Prompt -> Reproduce the whole listing exactly.

(Beginning of Dataset)

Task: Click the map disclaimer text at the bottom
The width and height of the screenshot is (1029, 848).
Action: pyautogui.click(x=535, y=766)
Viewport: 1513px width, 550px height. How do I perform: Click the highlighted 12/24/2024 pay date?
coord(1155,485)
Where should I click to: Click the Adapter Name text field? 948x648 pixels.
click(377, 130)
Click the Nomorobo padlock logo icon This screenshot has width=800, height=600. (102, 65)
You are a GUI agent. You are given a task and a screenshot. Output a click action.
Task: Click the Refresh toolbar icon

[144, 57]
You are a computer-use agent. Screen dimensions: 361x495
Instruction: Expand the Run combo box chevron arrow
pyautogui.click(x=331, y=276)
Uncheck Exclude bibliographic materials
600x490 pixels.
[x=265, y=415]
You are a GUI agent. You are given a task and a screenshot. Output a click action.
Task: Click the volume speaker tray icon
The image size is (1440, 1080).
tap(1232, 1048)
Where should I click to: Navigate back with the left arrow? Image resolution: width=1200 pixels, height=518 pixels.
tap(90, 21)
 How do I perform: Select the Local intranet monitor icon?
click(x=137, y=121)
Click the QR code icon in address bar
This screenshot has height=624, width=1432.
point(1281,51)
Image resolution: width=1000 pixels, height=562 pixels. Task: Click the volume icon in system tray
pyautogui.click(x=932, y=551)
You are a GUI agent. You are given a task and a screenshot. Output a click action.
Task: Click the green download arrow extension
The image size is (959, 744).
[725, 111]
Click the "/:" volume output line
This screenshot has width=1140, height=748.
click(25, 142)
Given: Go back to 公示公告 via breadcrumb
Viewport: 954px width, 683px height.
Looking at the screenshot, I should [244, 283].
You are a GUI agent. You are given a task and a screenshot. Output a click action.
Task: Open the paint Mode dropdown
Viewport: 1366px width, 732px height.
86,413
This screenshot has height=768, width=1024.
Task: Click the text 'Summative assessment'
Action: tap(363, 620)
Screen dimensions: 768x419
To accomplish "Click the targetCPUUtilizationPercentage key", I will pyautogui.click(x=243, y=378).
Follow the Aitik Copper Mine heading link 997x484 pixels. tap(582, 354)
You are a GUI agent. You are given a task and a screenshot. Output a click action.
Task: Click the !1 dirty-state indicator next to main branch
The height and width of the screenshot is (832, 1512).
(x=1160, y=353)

(End of Dataset)

Solution for this task ->
Task: Click the map disclaimer text at the bottom
The width and height of the screenshot is (1029, 848).
Action: pyautogui.click(x=535, y=766)
Viewport: 1513px width, 550px height. How do I perform: Click the highlighted 12/24/2024 pay date?
coord(1155,485)
Where should I click to: Click the Adapter Name text field? 948x648 pixels.
click(377, 130)
Click the Nomorobo padlock logo icon This screenshot has width=800, height=600. (102, 65)
You are a GUI agent. You are given a task and a screenshot. Output a click action.
Task: Click the Refresh toolbar icon

[144, 57]
You are a computer-use agent. Screen dimensions: 361x495
Instruction: Expand the Run combo box chevron arrow
pyautogui.click(x=331, y=276)
Uncheck Exclude bibliographic materials
600x490 pixels.
[x=265, y=415]
You are a GUI agent. You are given a task and a screenshot. Output a click action.
Task: Click the volume speaker tray icon
The image size is (1440, 1080).
tap(1232, 1048)
Where should I click to: Navigate back with the left arrow? Image resolution: width=1200 pixels, height=518 pixels.
tap(90, 21)
 How do I perform: Select the Local intranet monitor icon?
click(x=137, y=121)
Click the QR code icon in address bar
This screenshot has height=624, width=1432.
point(1281,51)
Image resolution: width=1000 pixels, height=562 pixels. Task: Click the volume icon in system tray
pyautogui.click(x=932, y=551)
You are a GUI agent. You are given a task and a screenshot. Output a click action.
Task: Click the green download arrow extension
The image size is (959, 744).
[725, 111]
Click the "/:" volume output line
This screenshot has width=1140, height=748.
click(25, 142)
Given: Go back to 公示公告 via breadcrumb
Viewport: 954px width, 683px height.
Looking at the screenshot, I should [244, 283].
You are a GUI agent. You are given a task and a screenshot. Output a click action.
Task: Open the paint Mode dropdown
Viewport: 1366px width, 732px height.
86,413
This screenshot has height=768, width=1024.
Task: Click the text 'Summative assessment'
Action: tap(363, 620)
Screen dimensions: 768x419
To accomplish "Click the targetCPUUtilizationPercentage key", I will pyautogui.click(x=243, y=378).
Follow the Aitik Copper Mine heading link 997x484 pixels. tap(582, 354)
You are a GUI agent. You are given a task and a screenshot. Output a click action.
Task: Click the !1 dirty-state indicator next to main branch
The height and width of the screenshot is (832, 1512).
(x=1160, y=353)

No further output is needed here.